Could it be matronymic as in Iceland?


----------



## Jabrosky (Oct 16, 2014)

It might help to narrow your search down to a specific African society of your choice. Maybe search for Egyptian, Maasai, Zulu, or Yoruba names and their conventions instead of generalized "African" ones. For that matter, since lions also lived across Eurasia and the Americas throughout prehistoric times, you don't have to limit yourself to Africa.

In most cases I stick with only first names myself, except maybe for Romanesque cultures where the public figures are known for their attached surnames (e.g. Scipio Africanus or Julius Caesar).


----------



## Mythopoet (Oct 16, 2014)

Obviously her last name is Teppelin!


----------



## Hainted (Oct 16, 2014)

Nothing online, but the book People's Names by Holly Ingraham is what I use, and recommend. I got it as a present from my in-laws a few years back and it includes everything from modern Europe to ancient Sumeria, and several African groups as well. The main reason I recommend it though is it's not just a bunch of lists. She takes time to explain naming conventions, rules, cultural reasons, and alternate lists that work for the same region.


----------



## Legendary Sidekick (Oct 17, 2014)

I think Hainted's advice is best, but just to share what I've done: I did some online searches to name a few characters, and my goal was to have meaningful names that fit the look (ethnicity and physical build) and personality of each character.

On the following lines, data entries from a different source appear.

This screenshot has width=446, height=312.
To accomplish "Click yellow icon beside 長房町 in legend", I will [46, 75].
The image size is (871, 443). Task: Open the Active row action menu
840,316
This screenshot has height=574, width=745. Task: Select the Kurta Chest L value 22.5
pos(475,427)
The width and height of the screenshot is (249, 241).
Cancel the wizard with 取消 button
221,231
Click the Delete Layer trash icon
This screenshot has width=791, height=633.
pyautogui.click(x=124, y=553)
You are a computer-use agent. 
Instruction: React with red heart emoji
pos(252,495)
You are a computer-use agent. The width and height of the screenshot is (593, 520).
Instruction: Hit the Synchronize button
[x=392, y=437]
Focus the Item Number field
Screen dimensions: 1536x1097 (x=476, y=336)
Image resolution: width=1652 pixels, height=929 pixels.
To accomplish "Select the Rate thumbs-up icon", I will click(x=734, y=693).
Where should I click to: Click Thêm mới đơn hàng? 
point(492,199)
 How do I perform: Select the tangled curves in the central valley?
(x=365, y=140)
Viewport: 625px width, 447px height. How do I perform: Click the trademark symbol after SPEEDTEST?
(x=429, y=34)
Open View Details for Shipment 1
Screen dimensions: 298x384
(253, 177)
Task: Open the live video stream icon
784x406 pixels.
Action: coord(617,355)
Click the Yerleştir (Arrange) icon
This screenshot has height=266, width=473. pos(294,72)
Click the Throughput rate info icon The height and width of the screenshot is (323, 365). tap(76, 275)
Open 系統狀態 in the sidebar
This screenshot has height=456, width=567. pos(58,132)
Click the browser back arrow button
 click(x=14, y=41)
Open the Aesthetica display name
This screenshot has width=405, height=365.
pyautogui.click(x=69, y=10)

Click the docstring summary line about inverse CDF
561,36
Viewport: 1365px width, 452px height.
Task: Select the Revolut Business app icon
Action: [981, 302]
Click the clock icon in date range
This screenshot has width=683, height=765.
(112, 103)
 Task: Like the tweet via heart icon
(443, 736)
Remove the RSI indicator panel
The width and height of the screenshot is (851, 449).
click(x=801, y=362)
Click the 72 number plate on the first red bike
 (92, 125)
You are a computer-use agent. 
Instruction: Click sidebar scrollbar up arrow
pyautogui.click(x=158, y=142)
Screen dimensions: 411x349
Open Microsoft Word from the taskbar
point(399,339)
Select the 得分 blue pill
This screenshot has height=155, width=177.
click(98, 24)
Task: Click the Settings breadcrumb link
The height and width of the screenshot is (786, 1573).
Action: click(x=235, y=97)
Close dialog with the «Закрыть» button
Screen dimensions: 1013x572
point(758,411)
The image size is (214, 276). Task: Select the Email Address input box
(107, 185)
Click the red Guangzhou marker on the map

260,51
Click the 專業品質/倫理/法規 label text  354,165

Spoiler: my character names and meanings, if you're curious



Addison _Lane_: "Awesome _Warrior_" - Celtic
Addison's a freckle-faced huntress with a red fro. Her first story won me coffee, so she _is_ awesome.

_Kojima_ Hanako: "_Small Island _Flower Child" - Japanese
Hanako's the ditsy daughter of a samurai dad and a "wire fu" mom (wire fu = the BS special FX martial arts as seen in _Crouching Tiger, Hidden Dragon_) who became a fighting nun.

Nissa _van Donk_: "A Friendly Elf _from a High Place_" (literally "_from a hill_," but "_high place_" was listed as an alternate definition for _Donk_) - Scandinavian/German
Nissa is the littlest valkyrie who acts as a messenger for her goddess.

Baldhart _Eisenberg_: "Bold, Strong _Iron Mountain_" - German
Baldhart is 6'9" and muscular and was originally designed as a bare-knuckle brawler who throws enemies at other enemies... which she now actually does in the Dragon's Egg RPG.



Baby name sites are good about offering a cultural mix with meanings of given names, though I did find more European names than Asian, African and Middle-Eastern. Surname searches tend to offer limited results, especially for non-European names... or at least that was my experience. I wish I jotted down the surname sites I used.


----------